With sampling period T, samples of x(t),x(nT), can be obtained , where n = 0 +-1, +-2, ....
The sampling frequency is $ \frac{2\pi}{T} $. It is called Ws.
If Ws is greater than 2Wm, x(t) can be recovered from its samples.
Here, 2Wm is called the "Nyquist rate".
To recover, first we need a filter with amplited T when |W| < Wc.
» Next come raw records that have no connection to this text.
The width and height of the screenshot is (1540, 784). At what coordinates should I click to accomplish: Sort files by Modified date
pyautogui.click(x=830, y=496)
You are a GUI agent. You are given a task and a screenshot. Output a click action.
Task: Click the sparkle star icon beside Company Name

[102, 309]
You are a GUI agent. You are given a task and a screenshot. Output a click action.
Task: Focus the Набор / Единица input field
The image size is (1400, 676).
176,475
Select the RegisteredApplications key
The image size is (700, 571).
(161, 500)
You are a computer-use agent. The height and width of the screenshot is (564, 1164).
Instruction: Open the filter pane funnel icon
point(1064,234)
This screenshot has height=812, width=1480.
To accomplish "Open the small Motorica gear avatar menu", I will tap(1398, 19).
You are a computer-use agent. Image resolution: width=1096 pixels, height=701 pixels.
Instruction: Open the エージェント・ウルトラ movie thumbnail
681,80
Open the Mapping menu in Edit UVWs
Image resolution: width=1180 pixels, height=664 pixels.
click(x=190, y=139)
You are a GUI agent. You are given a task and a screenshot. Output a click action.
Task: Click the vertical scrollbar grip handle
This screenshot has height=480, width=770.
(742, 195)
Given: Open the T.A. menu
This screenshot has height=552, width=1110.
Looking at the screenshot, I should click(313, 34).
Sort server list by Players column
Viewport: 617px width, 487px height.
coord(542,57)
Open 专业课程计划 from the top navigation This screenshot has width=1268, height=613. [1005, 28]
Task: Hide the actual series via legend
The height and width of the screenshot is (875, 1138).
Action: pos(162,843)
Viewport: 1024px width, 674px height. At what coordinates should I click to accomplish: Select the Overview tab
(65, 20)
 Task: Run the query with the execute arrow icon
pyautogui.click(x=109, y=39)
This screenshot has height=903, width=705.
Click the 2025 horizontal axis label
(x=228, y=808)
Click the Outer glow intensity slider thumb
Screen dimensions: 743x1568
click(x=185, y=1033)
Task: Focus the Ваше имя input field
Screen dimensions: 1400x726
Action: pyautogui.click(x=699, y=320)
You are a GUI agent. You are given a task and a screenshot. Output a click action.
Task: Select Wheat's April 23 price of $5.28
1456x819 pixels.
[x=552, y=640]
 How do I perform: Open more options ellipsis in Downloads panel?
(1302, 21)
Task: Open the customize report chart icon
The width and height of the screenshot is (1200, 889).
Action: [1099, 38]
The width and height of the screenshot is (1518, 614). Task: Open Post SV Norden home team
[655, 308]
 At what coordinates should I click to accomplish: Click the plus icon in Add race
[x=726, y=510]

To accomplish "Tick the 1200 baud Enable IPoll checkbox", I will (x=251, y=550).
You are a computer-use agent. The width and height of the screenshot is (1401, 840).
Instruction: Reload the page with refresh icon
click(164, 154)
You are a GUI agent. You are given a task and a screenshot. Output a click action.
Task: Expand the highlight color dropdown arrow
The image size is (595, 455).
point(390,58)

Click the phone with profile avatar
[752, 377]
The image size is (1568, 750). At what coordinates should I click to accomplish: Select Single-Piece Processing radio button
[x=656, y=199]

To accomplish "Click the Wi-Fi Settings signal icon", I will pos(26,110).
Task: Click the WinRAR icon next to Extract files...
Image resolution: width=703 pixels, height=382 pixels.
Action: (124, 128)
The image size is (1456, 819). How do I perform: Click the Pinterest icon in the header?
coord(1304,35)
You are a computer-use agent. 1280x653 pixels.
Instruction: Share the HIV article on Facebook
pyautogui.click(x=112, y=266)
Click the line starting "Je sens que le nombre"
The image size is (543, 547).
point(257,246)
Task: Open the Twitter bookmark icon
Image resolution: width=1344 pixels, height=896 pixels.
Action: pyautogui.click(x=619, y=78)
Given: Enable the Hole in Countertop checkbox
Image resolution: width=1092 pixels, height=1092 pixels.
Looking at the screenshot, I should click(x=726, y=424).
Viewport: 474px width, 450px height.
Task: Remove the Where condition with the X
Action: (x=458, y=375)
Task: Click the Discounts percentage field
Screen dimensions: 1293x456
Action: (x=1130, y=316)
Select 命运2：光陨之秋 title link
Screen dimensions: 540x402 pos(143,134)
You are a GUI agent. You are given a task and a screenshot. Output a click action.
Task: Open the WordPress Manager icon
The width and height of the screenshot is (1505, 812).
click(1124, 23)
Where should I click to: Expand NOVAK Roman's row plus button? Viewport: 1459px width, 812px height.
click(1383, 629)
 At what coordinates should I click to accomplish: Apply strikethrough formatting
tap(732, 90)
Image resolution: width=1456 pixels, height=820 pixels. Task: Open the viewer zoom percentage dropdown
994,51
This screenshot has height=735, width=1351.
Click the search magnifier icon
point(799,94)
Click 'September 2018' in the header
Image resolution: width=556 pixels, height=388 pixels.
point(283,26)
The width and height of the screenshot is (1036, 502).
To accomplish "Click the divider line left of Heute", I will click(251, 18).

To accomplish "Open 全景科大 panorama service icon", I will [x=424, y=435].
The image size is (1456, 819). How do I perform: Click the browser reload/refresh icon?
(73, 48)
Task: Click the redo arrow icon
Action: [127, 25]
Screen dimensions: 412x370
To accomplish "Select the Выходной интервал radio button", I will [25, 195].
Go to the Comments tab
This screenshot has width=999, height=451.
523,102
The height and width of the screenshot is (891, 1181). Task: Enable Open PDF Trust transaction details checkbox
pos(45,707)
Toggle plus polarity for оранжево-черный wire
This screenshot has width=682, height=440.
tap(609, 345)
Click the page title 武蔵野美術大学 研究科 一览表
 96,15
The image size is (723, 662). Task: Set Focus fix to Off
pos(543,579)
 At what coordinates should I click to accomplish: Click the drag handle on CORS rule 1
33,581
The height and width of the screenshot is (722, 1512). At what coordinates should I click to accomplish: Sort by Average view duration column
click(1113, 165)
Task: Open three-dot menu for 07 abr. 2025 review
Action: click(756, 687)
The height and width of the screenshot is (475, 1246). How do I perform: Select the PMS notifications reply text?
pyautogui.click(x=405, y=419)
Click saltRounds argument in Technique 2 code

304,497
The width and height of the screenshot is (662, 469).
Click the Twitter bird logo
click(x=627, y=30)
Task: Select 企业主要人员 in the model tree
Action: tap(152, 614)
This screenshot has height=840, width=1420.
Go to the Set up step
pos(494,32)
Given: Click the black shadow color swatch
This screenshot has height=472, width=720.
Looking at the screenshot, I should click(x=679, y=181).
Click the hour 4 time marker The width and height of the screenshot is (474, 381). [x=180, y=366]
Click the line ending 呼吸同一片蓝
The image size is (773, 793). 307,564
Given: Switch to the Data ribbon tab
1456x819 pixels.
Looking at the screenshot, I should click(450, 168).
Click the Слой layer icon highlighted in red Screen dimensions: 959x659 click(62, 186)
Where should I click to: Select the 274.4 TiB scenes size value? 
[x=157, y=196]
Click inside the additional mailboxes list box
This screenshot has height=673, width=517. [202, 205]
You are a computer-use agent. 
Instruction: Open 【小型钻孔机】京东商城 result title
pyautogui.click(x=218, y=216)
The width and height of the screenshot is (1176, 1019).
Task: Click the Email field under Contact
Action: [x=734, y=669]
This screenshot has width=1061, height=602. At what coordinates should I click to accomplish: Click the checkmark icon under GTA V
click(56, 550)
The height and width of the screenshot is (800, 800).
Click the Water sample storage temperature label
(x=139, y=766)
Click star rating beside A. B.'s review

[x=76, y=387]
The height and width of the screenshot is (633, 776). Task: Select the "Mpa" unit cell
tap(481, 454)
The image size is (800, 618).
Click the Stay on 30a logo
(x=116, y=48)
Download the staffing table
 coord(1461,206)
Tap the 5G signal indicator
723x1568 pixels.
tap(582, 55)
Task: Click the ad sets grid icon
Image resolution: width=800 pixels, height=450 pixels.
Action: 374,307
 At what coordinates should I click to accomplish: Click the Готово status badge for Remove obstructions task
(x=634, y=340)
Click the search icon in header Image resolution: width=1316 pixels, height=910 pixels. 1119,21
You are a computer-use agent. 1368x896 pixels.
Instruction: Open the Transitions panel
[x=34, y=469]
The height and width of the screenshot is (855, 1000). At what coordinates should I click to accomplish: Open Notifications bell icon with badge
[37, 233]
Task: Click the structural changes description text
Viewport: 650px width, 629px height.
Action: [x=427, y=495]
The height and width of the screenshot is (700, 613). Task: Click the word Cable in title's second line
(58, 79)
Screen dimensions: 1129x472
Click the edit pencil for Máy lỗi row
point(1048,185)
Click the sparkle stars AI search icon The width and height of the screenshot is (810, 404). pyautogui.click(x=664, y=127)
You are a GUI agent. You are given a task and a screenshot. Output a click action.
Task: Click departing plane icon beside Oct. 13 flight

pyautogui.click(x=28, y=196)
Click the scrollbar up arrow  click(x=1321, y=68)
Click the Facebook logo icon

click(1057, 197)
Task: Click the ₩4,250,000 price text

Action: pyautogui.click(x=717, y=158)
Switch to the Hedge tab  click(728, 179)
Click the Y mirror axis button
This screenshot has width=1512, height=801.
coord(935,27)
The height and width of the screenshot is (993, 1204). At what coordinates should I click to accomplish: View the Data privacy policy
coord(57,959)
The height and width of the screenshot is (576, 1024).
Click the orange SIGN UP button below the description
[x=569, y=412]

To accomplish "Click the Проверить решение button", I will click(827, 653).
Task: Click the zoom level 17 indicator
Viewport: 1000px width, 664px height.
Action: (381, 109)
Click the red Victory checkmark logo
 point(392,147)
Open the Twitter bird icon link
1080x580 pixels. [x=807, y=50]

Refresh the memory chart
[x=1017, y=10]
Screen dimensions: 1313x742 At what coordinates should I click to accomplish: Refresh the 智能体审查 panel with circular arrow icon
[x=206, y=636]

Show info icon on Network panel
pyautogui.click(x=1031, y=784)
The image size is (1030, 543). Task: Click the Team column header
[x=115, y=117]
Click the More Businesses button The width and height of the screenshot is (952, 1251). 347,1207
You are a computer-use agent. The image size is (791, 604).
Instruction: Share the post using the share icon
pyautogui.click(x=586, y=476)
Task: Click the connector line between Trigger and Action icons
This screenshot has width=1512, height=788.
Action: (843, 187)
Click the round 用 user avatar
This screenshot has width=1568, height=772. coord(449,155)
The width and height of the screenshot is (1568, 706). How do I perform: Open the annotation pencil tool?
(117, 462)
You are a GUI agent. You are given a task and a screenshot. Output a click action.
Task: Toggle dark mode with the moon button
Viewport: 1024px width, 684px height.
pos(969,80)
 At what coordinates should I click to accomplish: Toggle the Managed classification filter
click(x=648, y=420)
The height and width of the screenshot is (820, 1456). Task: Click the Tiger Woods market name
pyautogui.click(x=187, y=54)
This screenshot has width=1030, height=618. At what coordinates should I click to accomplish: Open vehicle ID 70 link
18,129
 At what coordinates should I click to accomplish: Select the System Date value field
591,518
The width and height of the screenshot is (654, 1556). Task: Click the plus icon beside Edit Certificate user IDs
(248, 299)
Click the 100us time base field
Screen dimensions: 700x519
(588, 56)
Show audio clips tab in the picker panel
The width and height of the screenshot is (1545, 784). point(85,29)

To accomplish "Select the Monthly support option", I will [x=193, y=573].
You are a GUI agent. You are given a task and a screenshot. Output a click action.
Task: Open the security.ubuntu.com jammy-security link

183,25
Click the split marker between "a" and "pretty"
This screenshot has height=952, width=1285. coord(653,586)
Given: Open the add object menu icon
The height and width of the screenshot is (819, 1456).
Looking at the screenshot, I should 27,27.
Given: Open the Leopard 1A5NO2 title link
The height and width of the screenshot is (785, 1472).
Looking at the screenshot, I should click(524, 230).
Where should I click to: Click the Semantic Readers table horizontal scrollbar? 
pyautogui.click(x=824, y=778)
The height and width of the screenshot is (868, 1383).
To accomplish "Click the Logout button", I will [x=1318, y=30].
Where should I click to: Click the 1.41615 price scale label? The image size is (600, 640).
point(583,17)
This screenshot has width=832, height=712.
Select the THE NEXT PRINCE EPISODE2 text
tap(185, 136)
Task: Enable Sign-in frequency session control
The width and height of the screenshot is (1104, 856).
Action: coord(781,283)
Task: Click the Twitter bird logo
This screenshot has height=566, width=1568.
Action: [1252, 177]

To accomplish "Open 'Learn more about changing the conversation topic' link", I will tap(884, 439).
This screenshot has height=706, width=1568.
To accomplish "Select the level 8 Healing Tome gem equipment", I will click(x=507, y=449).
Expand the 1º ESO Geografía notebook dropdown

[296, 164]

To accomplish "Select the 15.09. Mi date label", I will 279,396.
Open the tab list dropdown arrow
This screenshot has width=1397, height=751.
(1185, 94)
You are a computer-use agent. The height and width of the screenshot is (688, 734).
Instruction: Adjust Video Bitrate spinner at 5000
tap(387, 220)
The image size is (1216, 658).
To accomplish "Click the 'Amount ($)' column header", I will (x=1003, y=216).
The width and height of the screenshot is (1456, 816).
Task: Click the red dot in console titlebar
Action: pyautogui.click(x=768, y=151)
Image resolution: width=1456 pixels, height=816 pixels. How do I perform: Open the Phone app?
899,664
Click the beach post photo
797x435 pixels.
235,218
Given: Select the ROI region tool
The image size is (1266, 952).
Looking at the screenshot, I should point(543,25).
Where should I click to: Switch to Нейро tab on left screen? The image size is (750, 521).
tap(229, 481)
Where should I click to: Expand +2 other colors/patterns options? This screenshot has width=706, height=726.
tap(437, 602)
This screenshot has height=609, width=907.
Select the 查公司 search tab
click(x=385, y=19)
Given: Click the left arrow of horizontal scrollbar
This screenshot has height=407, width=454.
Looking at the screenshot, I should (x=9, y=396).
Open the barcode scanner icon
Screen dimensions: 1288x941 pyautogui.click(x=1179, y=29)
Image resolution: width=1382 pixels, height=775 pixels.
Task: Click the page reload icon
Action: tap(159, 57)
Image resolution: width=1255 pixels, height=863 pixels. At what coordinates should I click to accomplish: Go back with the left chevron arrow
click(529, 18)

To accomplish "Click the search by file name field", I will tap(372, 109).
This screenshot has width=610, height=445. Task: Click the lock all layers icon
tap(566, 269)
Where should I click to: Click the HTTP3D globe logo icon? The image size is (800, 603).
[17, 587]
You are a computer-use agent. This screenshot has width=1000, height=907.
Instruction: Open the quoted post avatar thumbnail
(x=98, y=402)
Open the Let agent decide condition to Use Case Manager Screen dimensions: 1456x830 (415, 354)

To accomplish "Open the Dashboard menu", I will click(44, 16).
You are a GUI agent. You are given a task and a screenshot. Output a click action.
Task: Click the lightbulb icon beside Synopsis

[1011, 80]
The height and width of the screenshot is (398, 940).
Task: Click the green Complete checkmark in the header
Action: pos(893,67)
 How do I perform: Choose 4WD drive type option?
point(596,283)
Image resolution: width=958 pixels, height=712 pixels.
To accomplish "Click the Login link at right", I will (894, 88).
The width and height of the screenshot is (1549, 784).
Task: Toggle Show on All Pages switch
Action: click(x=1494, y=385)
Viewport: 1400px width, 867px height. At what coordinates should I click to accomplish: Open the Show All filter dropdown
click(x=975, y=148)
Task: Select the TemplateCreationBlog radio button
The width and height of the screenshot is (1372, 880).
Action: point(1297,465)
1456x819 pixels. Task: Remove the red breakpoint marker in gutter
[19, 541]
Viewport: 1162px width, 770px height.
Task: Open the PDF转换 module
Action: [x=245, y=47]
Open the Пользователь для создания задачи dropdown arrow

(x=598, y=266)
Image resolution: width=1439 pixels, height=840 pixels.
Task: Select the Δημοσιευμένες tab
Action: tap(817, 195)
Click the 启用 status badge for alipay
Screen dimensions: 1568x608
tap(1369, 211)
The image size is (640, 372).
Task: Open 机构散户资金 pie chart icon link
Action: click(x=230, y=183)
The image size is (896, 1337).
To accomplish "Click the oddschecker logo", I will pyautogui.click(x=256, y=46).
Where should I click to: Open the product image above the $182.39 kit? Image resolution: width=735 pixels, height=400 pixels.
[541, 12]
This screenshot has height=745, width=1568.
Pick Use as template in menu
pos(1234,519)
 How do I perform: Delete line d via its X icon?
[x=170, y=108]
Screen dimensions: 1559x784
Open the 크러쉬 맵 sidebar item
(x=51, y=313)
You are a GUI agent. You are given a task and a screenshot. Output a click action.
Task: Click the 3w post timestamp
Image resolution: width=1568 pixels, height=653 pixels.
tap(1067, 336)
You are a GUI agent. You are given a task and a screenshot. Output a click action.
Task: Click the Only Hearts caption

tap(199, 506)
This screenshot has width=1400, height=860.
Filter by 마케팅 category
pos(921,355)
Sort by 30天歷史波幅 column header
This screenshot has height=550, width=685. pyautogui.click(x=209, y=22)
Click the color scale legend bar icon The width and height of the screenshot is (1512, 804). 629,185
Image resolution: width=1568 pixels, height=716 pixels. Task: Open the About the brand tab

Wc has to exist between Wm and Ws-Wm.
Here is a diagram.
x(t) ------> multiply ---------> $ x_{p}(t) $
^
|
|
$ p(t) = \sum^{\infty}_{n=-\infty}\delta(t-nT) $
$ x_{p}(t) = x(t)p(t) = x(t)\sum^{\infty}_{n=-\infty}\delta(t-nT) $
$ = \sum^{\infty}_{n=-\infty}x(t)\delta(t-nT) $
$ = \sum^{\infty}_{n=-\infty}x(nT)\delta(t-nT) $
Above diagram is the sampling process.
Here is a diagram for recovering process.
$ x_{p}(t) ---->Filter, H(w) -----> x(t) $
Here is a whole process from sampling to recovering.
x(t) ------> multiply ---------> $ x_{p}(t) $ ---> Filter, H(w) ----> x(t)
^
|
|
$ p(t) $
Here is an important point.
If Ws is not greater than 2Wm, the aliasing will occur.
Then we cannot recover the original signal
Therefore, the sampling period has to be selected well.